Task prompt
Each entry below is to be extracted exactly.

◆ ◆ ◆ ◆ ◆

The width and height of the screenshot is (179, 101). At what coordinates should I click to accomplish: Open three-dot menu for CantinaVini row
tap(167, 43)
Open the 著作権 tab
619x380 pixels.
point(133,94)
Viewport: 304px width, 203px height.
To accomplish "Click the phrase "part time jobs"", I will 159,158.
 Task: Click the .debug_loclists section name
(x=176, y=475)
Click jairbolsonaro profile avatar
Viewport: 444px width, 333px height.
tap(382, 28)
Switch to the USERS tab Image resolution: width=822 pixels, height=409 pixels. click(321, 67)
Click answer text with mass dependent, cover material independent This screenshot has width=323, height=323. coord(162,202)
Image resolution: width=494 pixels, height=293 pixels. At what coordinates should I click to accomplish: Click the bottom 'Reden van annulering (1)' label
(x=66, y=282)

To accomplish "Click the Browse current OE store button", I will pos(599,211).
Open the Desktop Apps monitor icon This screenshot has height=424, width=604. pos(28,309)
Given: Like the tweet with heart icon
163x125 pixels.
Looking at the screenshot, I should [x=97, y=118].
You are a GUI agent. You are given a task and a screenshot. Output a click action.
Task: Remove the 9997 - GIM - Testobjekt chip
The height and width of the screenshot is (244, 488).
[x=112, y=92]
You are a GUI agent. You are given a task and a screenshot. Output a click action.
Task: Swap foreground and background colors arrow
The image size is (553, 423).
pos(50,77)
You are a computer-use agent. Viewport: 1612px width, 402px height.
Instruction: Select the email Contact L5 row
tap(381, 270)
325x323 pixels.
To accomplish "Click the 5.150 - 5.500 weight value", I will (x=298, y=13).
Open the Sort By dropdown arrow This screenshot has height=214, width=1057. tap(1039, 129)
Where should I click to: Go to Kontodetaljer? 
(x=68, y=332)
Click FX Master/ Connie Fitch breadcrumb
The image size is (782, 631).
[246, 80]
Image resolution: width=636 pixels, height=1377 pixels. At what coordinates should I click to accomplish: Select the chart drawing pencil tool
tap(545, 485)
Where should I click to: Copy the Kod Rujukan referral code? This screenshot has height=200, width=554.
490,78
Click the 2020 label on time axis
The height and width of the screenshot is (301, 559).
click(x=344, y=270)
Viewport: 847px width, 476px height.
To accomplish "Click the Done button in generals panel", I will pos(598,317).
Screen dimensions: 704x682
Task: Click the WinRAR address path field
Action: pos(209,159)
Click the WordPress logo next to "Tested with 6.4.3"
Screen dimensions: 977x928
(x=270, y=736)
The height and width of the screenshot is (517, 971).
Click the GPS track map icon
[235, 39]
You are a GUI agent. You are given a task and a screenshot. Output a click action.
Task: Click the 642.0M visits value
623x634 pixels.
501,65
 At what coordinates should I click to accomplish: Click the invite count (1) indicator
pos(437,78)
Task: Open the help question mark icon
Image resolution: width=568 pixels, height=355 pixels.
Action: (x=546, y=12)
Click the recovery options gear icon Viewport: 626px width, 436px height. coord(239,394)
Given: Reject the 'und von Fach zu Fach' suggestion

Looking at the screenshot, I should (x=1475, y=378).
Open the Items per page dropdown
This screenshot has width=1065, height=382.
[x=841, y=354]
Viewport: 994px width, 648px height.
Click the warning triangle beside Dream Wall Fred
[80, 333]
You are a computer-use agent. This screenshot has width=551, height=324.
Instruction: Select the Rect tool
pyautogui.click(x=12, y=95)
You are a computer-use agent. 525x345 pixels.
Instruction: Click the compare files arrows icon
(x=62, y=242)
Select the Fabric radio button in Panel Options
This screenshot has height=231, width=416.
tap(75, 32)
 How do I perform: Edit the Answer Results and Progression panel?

◆ ◆ ◆ ◆ ◆

Expected answer
The width and height of the screenshot is (179, 101). At what coordinates should I click to accomplish: Open three-dot menu for CantinaVini row
tap(167, 43)
Open the 著作権 tab
619x380 pixels.
point(133,94)
Viewport: 304px width, 203px height.
To accomplish "Click the phrase "part time jobs"", I will 159,158.
 Task: Click the .debug_loclists section name
(x=176, y=475)
Click jairbolsonaro profile avatar
Viewport: 444px width, 333px height.
tap(382, 28)
Switch to the USERS tab Image resolution: width=822 pixels, height=409 pixels. click(321, 67)
Click answer text with mass dependent, cover material independent This screenshot has width=323, height=323. coord(162,202)
Image resolution: width=494 pixels, height=293 pixels. At what coordinates should I click to accomplish: Click the bottom 'Reden van annulering (1)' label
(x=66, y=282)

To accomplish "Click the Browse current OE store button", I will pos(599,211).
Open the Desktop Apps monitor icon This screenshot has height=424, width=604. pos(28,309)
Given: Like the tweet with heart icon
163x125 pixels.
Looking at the screenshot, I should [x=97, y=118].
You are a GUI agent. You are given a task and a screenshot. Output a click action.
Task: Remove the 9997 - GIM - Testobjekt chip
The height and width of the screenshot is (244, 488).
[x=112, y=92]
You are a GUI agent. You are given a task and a screenshot. Output a click action.
Task: Swap foreground and background colors arrow
The image size is (553, 423).
pos(50,77)
You are a computer-use agent. Viewport: 1612px width, 402px height.
Instruction: Select the email Contact L5 row
tap(381, 270)
325x323 pixels.
To accomplish "Click the 5.150 - 5.500 weight value", I will (x=298, y=13).
Open the Sort By dropdown arrow This screenshot has height=214, width=1057. tap(1039, 129)
Where should I click to: Go to Kontodetaljer? 
(x=68, y=332)
Click FX Master/ Connie Fitch breadcrumb
The image size is (782, 631).
[246, 80]
Image resolution: width=636 pixels, height=1377 pixels. At what coordinates should I click to accomplish: Select the chart drawing pencil tool
tap(545, 485)
Where should I click to: Copy the Kod Rujukan referral code? This screenshot has height=200, width=554.
490,78
Click the 2020 label on time axis
The height and width of the screenshot is (301, 559).
click(x=344, y=270)
Viewport: 847px width, 476px height.
To accomplish "Click the Done button in generals panel", I will pos(598,317).
Screen dimensions: 704x682
Task: Click the WinRAR address path field
Action: pos(209,159)
Click the WordPress logo next to "Tested with 6.4.3"
Screen dimensions: 977x928
(x=270, y=736)
The height and width of the screenshot is (517, 971).
Click the GPS track map icon
[235, 39]
You are a GUI agent. You are given a task and a screenshot. Output a click action.
Task: Click the 642.0M visits value
623x634 pixels.
501,65
 At what coordinates should I click to accomplish: Click the invite count (1) indicator
pos(437,78)
Task: Open the help question mark icon
Image resolution: width=568 pixels, height=355 pixels.
Action: (x=546, y=12)
Click the recovery options gear icon Viewport: 626px width, 436px height. coord(239,394)
Given: Reject the 'und von Fach zu Fach' suggestion

Looking at the screenshot, I should (x=1475, y=378).
Open the Items per page dropdown
This screenshot has width=1065, height=382.
[x=841, y=354]
Viewport: 994px width, 648px height.
Click the warning triangle beside Dream Wall Fred
[80, 333]
You are a computer-use agent. This screenshot has width=551, height=324.
Instruction: Select the Rect tool
pyautogui.click(x=12, y=95)
You are a computer-use agent. 525x345 pixels.
Instruction: Click the compare files arrows icon
(x=62, y=242)
Select the Fabric radio button in Panel Options
This screenshot has height=231, width=416.
tap(75, 32)
 How do I perform: Edit the Answer Results and Progression panel?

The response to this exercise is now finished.